This recipe provides four good-sized portions of Scouse. The recipe can be scaled up - more people could be served, or extra portions could be kept in the fridge to reheat and enjoy within three days. The dish is also suitable for freezing.


Put all the ingredients except the stock cube and pepper into a large saucepan or soup pan and add enough cold water to just cover everything. On the hob, bring the water to the boil then cover the pan and turn the heat down to a simmer. Simmer for 3 hours and stir it every hour. Then add the stock cube and pepper and simmer it for 1 hour, stirring it every 20 minutes.

After that, if the broth is still thin, raise the heat to boil the mixture fast until the sauce thickens up. If the sauce is already thick, the Scouse is ready. Serve it in a soup bowl with a side dish of pickled red cabbage and a bread roll to mop up the gravy.


Blind Scouse is Scouse made with no added meat - if a vegetable stock cube is used then Blind Scouse is suitable for vegetarians.

Lamb can be used instead of beef, or a mixture of beef and lamb - a lamb stock cube would be used in that case.

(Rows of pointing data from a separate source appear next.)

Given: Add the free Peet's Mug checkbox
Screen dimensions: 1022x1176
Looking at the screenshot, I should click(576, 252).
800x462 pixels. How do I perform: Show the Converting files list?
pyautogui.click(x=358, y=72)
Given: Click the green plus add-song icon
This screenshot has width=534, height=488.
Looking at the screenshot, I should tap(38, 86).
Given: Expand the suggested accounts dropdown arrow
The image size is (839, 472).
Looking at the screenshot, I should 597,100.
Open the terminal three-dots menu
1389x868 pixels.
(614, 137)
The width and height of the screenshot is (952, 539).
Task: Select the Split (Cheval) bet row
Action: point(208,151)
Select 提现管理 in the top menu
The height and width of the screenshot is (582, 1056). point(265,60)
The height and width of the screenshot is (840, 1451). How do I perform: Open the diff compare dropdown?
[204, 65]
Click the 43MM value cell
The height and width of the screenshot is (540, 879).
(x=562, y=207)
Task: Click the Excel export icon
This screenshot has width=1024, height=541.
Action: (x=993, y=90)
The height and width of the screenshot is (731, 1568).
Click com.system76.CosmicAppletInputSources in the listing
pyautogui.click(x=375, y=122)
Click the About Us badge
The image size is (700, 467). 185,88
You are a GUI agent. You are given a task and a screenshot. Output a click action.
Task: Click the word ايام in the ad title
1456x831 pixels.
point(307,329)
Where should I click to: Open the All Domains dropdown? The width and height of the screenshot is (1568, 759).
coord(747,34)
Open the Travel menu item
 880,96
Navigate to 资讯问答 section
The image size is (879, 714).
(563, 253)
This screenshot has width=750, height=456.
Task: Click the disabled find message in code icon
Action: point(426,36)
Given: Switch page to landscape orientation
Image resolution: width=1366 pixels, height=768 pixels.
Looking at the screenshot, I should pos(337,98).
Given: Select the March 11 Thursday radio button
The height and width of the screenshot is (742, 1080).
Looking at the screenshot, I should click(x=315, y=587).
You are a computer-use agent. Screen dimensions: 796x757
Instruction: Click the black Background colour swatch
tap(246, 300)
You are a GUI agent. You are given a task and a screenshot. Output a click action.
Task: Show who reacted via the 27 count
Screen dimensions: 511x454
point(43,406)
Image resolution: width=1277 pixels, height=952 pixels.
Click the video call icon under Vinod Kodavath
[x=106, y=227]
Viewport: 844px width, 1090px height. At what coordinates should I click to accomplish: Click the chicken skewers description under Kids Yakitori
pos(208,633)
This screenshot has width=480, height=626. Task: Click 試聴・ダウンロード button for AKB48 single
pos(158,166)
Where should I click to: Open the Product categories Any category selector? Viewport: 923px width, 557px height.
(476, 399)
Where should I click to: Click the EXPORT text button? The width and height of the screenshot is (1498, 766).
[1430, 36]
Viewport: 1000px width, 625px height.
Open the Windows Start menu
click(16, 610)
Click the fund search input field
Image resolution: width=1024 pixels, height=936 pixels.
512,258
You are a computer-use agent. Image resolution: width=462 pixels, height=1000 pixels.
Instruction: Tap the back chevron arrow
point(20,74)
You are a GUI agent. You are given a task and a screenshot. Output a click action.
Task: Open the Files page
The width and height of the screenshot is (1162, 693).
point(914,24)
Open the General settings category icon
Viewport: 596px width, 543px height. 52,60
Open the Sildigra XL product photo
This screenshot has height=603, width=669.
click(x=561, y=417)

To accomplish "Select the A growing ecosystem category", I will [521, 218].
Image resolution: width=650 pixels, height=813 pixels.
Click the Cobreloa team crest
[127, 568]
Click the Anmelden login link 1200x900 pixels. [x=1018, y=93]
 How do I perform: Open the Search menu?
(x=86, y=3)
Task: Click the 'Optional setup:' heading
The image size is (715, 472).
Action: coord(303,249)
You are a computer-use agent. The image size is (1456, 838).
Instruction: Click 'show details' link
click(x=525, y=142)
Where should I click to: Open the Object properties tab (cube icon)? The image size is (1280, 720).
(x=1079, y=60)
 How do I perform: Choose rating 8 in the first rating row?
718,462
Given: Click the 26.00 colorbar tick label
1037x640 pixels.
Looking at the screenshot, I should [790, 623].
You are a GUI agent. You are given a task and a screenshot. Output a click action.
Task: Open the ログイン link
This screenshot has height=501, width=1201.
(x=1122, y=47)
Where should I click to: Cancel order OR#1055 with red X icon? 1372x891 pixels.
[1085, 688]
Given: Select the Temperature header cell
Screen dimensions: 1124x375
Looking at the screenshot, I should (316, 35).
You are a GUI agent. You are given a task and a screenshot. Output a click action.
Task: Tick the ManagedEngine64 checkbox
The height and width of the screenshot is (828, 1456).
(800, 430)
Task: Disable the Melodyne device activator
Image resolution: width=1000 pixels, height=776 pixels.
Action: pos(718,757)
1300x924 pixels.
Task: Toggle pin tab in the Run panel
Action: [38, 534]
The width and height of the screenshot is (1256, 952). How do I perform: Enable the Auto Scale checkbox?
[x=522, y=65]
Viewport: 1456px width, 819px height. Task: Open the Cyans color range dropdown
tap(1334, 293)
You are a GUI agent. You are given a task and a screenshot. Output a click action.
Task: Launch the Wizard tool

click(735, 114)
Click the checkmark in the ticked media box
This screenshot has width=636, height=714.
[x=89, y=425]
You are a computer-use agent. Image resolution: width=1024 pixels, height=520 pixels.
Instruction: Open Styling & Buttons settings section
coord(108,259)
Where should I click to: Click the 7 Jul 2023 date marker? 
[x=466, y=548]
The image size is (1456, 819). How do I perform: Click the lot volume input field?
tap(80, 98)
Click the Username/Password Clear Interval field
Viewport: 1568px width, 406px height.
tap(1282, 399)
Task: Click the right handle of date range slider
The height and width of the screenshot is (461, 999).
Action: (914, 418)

Some people prefer pickled beetroot as the side dish rather than pickled cabbage - or even some of each.

Salt and pepper should be available on the table in case anyone wants to add more than is already included in the recipe.


The dish Scouse is linked to the similar-sounding Lobscouse which is popular in North Germany and Scandinavia. Lobscouse travelled to Liverpool in the 18th Century when the city was a busy port. The dish gained great popularity in Liverpool, being nourishing but relatively cheap and easy to cook, so it went on to become the name of the city's dialect and also led to the people of Liverpool being known as Scousers.

1This Researcher is a posh Scouser - other cuts of meat could be used.2Choose a floury variety such as King Edward, that will 'lob' (disintegrate to thicken the sauce).